What lines below include the string "computer"? Pick them out and copy them.

▶ [Provided entries]
-- Opening Marker --
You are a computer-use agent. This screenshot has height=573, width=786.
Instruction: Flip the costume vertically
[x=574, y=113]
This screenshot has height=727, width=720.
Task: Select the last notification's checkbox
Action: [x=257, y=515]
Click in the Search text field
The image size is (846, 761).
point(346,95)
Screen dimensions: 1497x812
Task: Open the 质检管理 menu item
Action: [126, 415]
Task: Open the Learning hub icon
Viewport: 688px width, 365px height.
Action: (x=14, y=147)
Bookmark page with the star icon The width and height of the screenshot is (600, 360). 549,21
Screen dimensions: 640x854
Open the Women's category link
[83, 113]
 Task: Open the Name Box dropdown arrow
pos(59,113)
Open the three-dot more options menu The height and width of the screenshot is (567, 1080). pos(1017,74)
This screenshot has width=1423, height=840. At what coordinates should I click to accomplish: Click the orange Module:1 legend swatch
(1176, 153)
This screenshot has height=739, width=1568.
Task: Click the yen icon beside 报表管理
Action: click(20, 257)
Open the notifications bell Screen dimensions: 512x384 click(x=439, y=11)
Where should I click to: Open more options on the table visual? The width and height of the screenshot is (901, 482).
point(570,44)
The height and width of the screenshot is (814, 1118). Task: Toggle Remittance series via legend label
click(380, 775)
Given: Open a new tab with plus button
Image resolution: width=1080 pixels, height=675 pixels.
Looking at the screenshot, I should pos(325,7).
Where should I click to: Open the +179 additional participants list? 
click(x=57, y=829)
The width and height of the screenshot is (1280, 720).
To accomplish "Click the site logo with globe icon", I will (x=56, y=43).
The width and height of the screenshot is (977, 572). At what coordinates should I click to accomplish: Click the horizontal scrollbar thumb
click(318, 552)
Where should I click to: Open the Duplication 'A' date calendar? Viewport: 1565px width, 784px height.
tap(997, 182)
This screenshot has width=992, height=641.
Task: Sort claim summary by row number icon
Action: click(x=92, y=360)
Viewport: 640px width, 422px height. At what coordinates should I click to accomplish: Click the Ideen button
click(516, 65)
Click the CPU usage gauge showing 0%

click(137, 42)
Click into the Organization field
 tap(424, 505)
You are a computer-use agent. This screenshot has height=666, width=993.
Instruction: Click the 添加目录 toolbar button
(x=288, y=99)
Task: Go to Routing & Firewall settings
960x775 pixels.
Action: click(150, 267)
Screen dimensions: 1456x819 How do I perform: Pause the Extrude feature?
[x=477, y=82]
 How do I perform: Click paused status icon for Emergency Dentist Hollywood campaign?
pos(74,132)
-- Closing Marker --
▶ [Response area]
You are a computer-use agent. This screenshot has height=573, width=786.
You are a computer-use agent. This screenshot has height=666, width=993.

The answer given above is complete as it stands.